Using advanced imaging techniques, the Antikythera Mechanism Research Project has managed to decipher around 3,400 characters that had previously proven to be inaccessible.
Among the insights are a far better understanding of the machine's 'star calendar' which now can be shown to have tracked at least 42 celestial events.
Descriptions of solar eclipses and equinoxes also allowed researchers to narrow down the possible location of where the Antikythera mechanism had been made and strengthening the case of scholars who suspect it was constructed on the island of Rhodes.
But the most puzzling and potentially enlightening text translated from the device are predictions for colors and sizes for upcoming eclipses and how the events would effect the winds.
Such information was often used by ancient Greeks for predictive purposes after an eclipse, so the prognostication of such details beforehand was considered quite unique by the researchers.
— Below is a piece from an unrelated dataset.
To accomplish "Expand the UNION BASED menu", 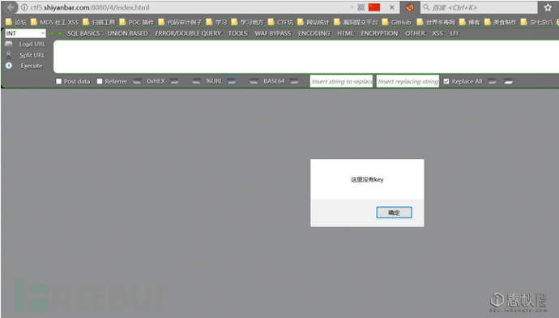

They propose that the findings suggest a Greek cosmology that mixed astronomy, weather, and astrology into one perspective.
The groundbreaking work studying the text also settled some aspect of the Antikythera mechanism mystery, such as concluding that the originally perceived 'instructions' on one side were actually more a description of the device.
Despite these new findings, the Antikythera mechanism remains incredibly enigmatic and even the researchers behind the project concede that they are not certain of its ultimate purpose.
They did, however, speculate that it constituted a veritable summation of celestial knowledge at that time, but whether it was meant for practical or display purposes remains a mystery.
If only there were some kind of ancient tech support that could be called for help.
Coast Insiders looking to learn more about the Antikythera Mechanism can check out Ian Punnett's conversation with science journalist Jo Marchant on the 9/26/2009 edition of C2C.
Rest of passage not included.